Kehinde, by Buchi Emecheta.
Kehinde, by Buchi Emecheta. Heineman (1994). African Writers Series. Paperback, 144 pages.
An exceptional novel by a well-known Nigerian woman writer describing a woman’s refusal to be controlled by her husband.
Nigerian Buchi Emecheta has been recognized for her novels since the 1970s when she first began to publish. She was the first African woman I read, and I have continued finding her books moving. When Kinna at Africa Reads included this novel on a syllabus of African Women Writers, I wondered why she chose it rather the others I already knew and admired. Reading Kehinde, I found it even more rich and powerful than her other earlier books.
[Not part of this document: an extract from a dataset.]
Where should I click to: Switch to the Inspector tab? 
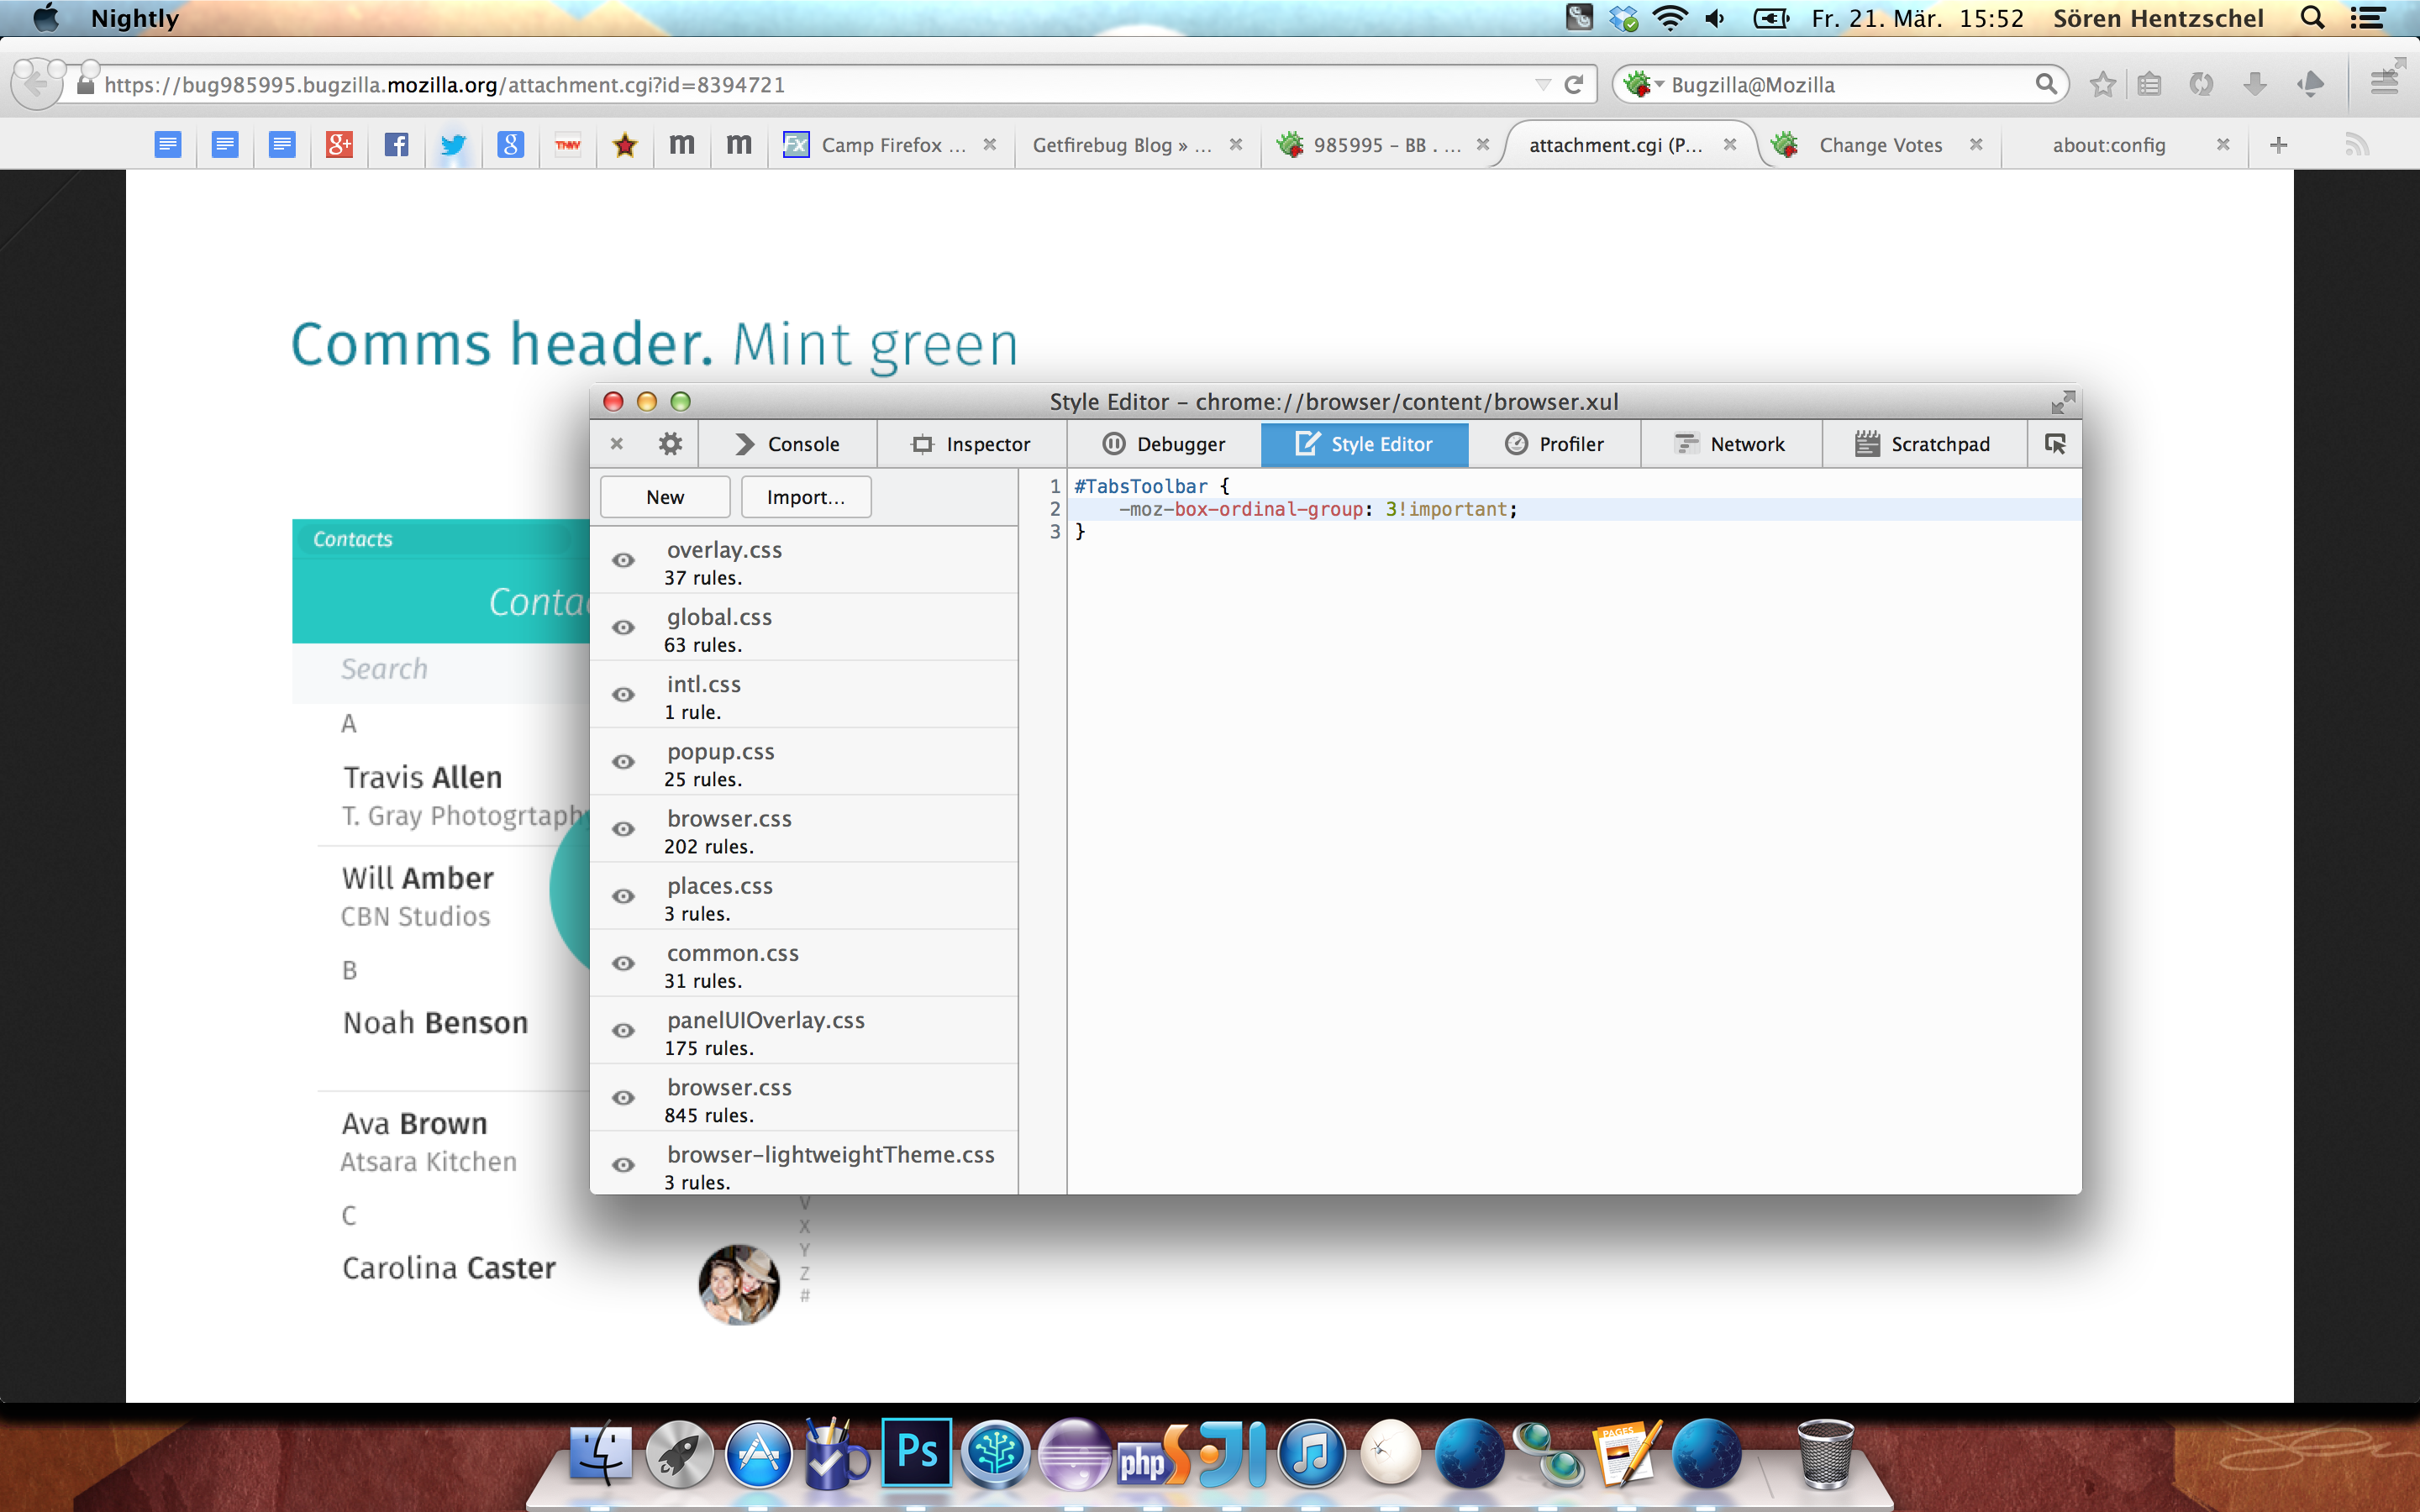point(971,444)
Kehinde and her husband Albert are from Nigeria. Living in England for almost twenty years, they have created a comfortable life for themselves and their children. But Albert envisions returning to Nigeria. Kehinde has a position in a bank and earns more than he does. She is about to receive another promotion, but becomes accidentally pregnant. Albert forces her to have an abortion so she can earn enough to pay for their return. Then Albert goes back to his Nigerian family alone, leaving Kehinde to sell their house. But Albert’s dream life was not one that Kehinde shared. In returning, he intends to live as a traditional Nigerian patriarch with her as an obedient wife strong and ready to serve him. Memories of herself as a twin and of her childhood guide Kehinde into finding a way to live through her new difficulties.
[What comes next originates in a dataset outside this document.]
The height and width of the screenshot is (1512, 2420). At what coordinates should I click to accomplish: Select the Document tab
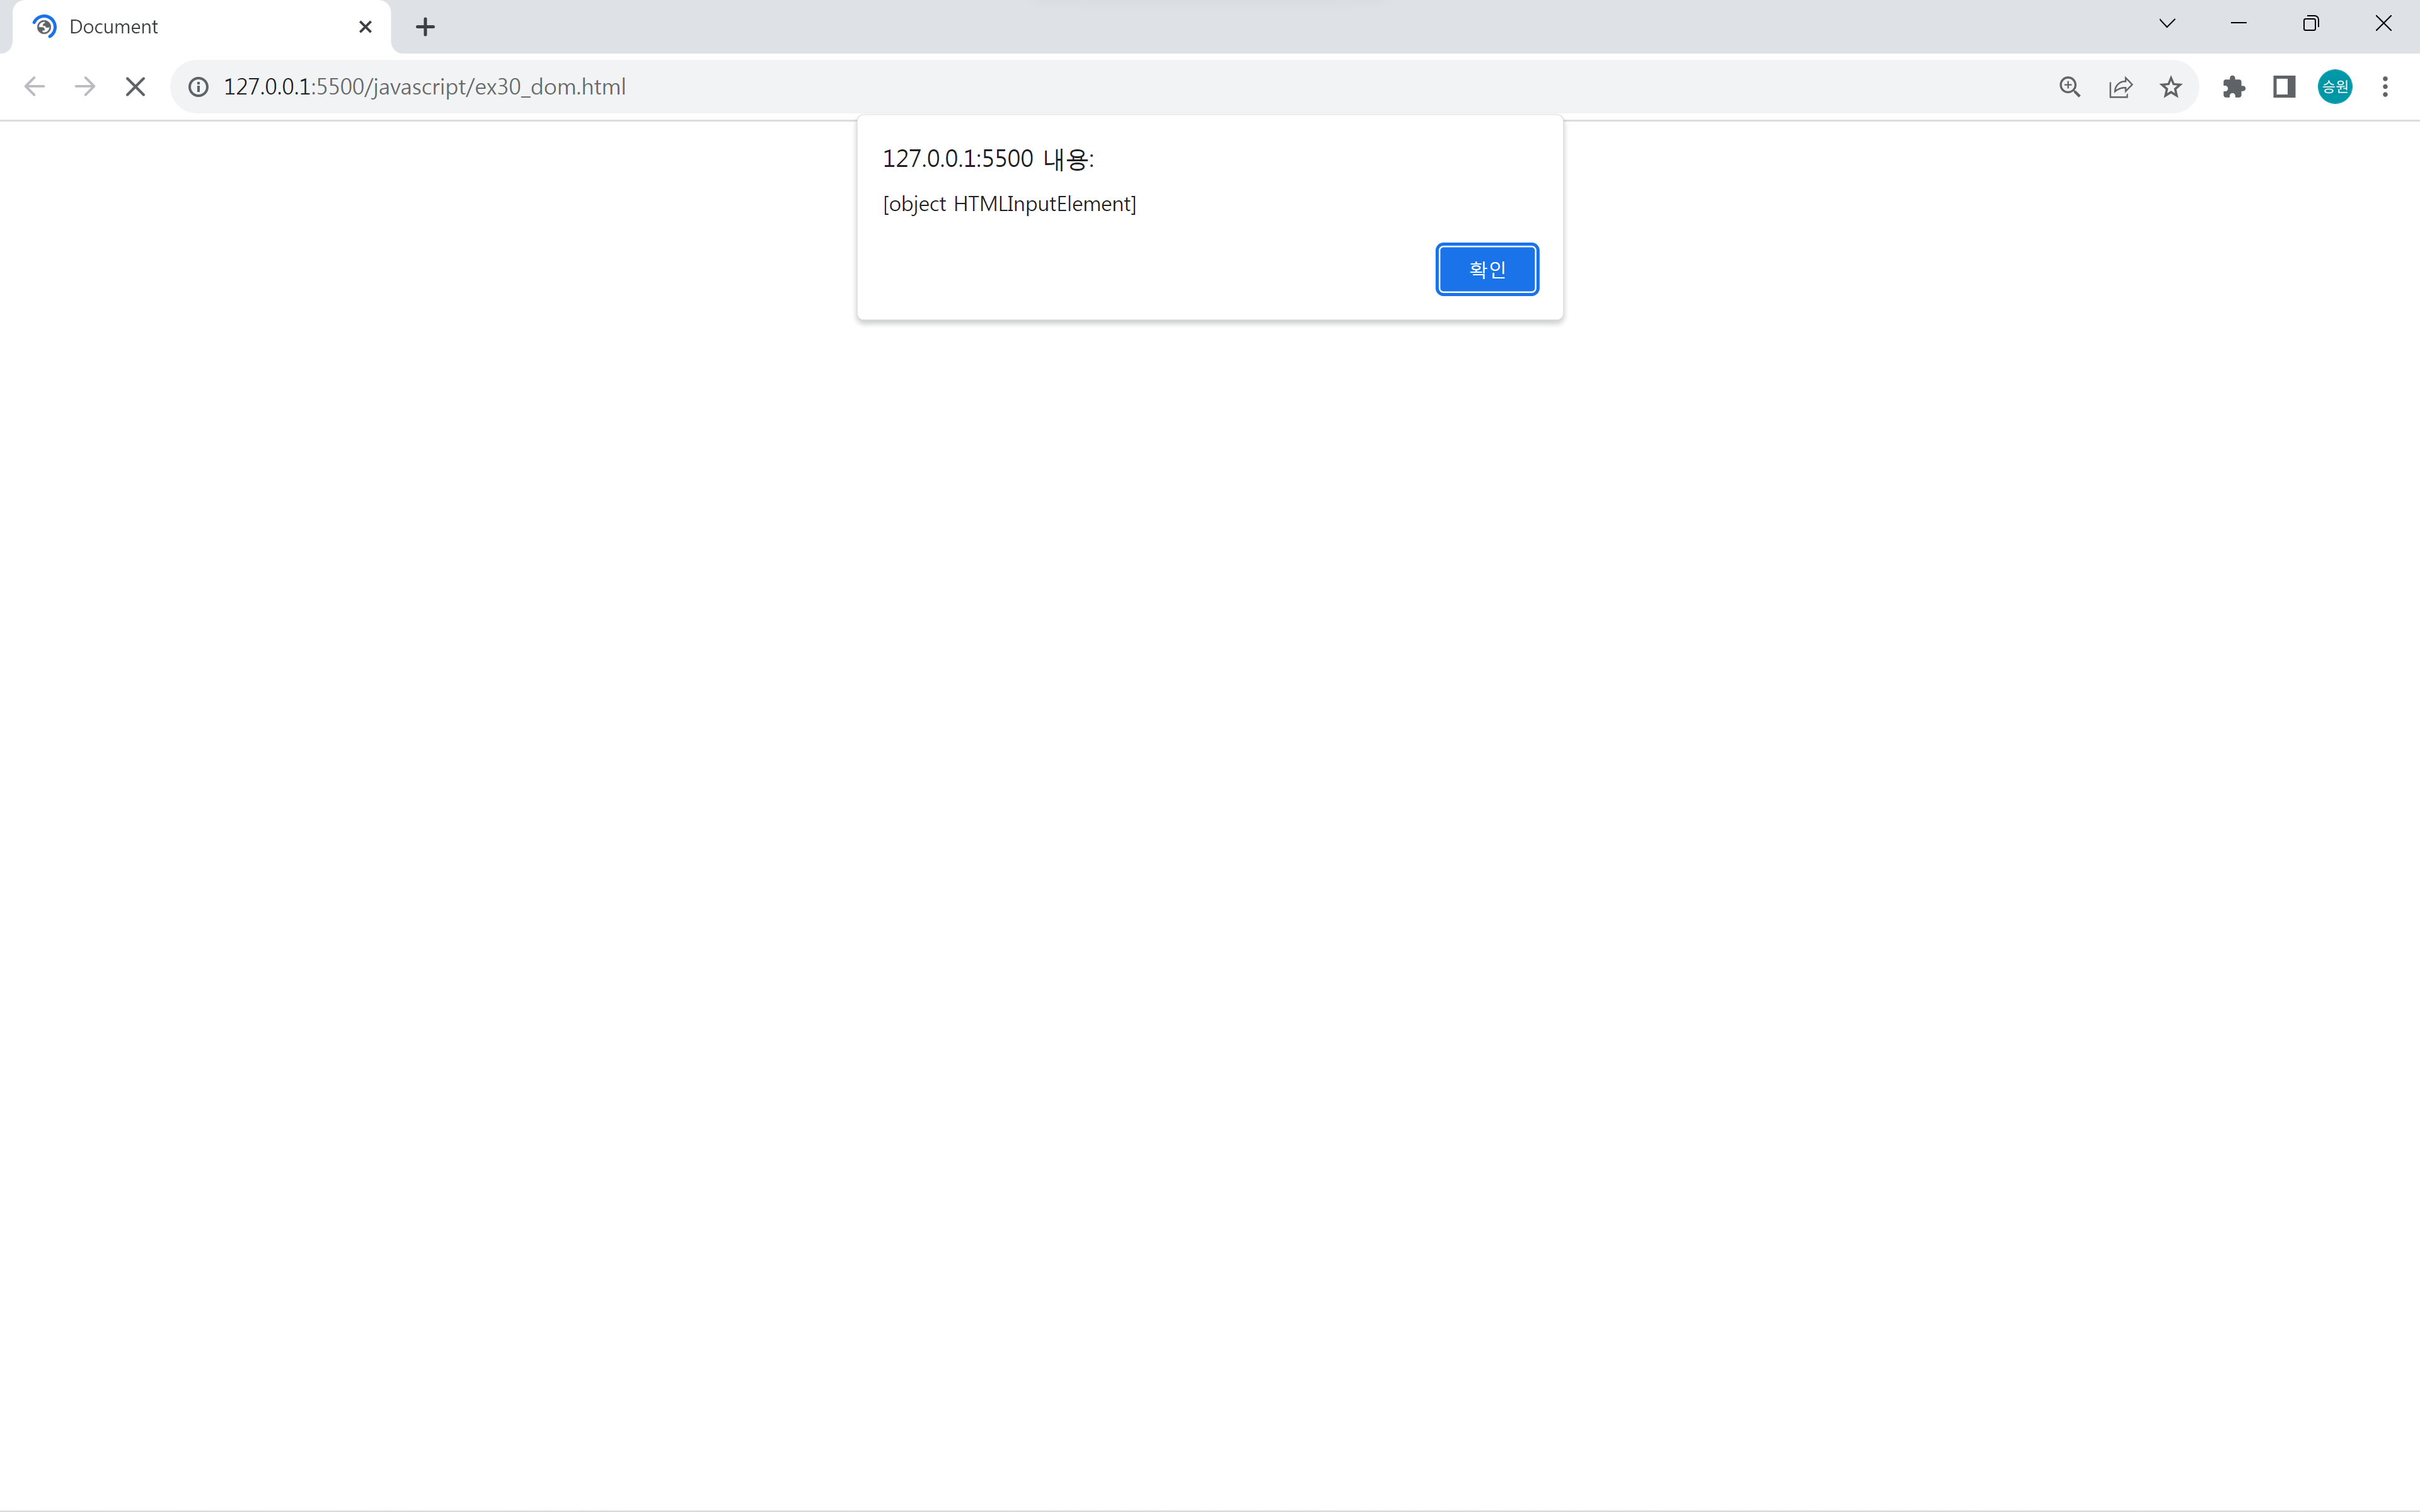pyautogui.click(x=180, y=27)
From the opening descriptions of Kehinde and her family in England, Emecheta captures the subtle patterns that evolve between husband and wife. She skillfully reveals Kehinde’s past, including her identity as a twin whose sibling and mother both died at her birth. Nigerian culture remains central, but at the same time, those from other traditions can easily identify with Kehinde and her problems. Emecheta once described her stories as “stories of the world…[where]… women face the universal problems of poverty and oppression, and the longer they stay, no matter where they have come from originally, the more the problems become identical.” [Wikipedia]
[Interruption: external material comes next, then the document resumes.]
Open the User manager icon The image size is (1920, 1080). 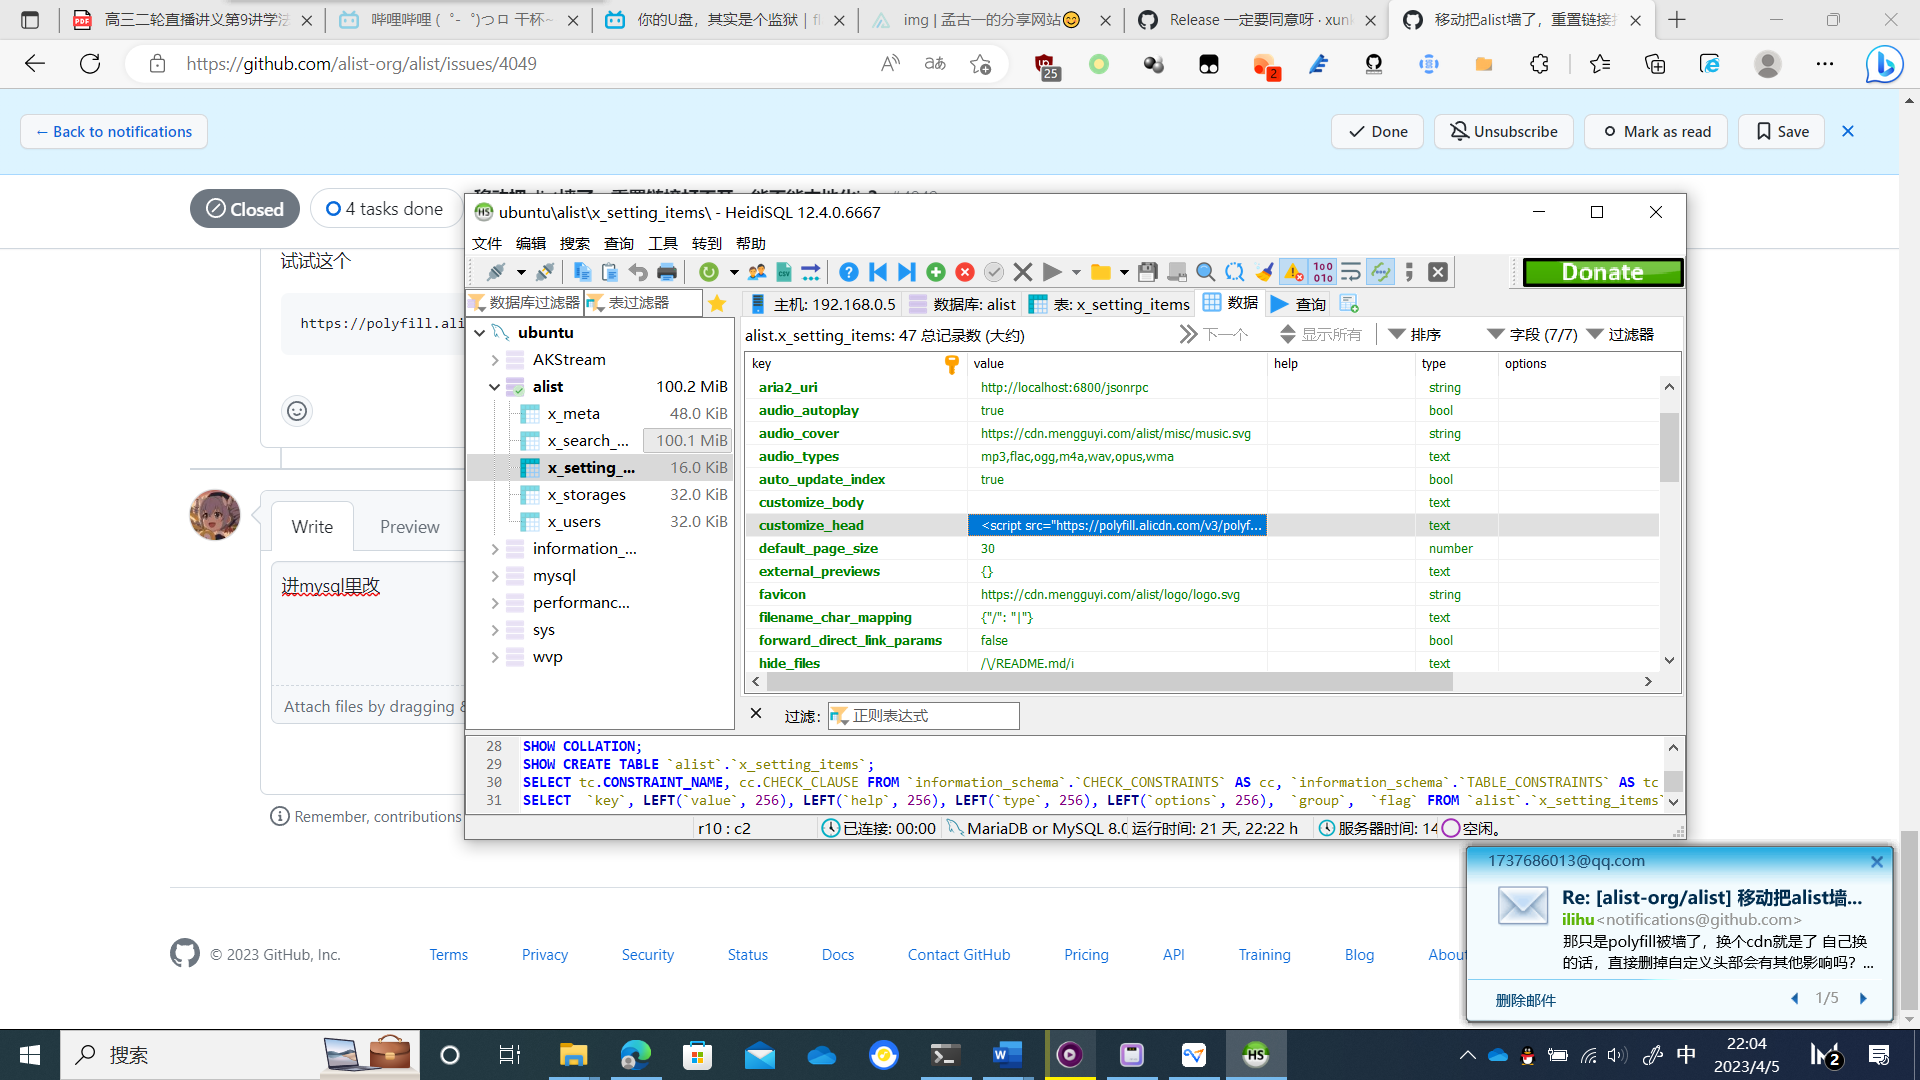[x=756, y=271]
When I posted a review of Emcheta’s Bride Price, readers were curious about whether or not the book is feminist. I said that I wouldn’t label it that way. It did have a strong heroine who fights against men who would control her, but I saw the book as depicting a personal struggle resolved by marrying the right man. Simply revealing the pain of male domination didn’t make it feminist. Kehinde is different. In it, Emecheta explicitly challenges traditional Nigerian patterns of male authority. Kehinde is not alone; other women face similar situations and help her. Although I hate to label books that don’t define themselves as feminist, Kehinde addresses issues that are social as well as personal in a manner that feminist can recognize.
Kehinde is a wonderful book that I recommend to all. Those who are about Nigeria, Africa, or cultural changes will be most excited by this book.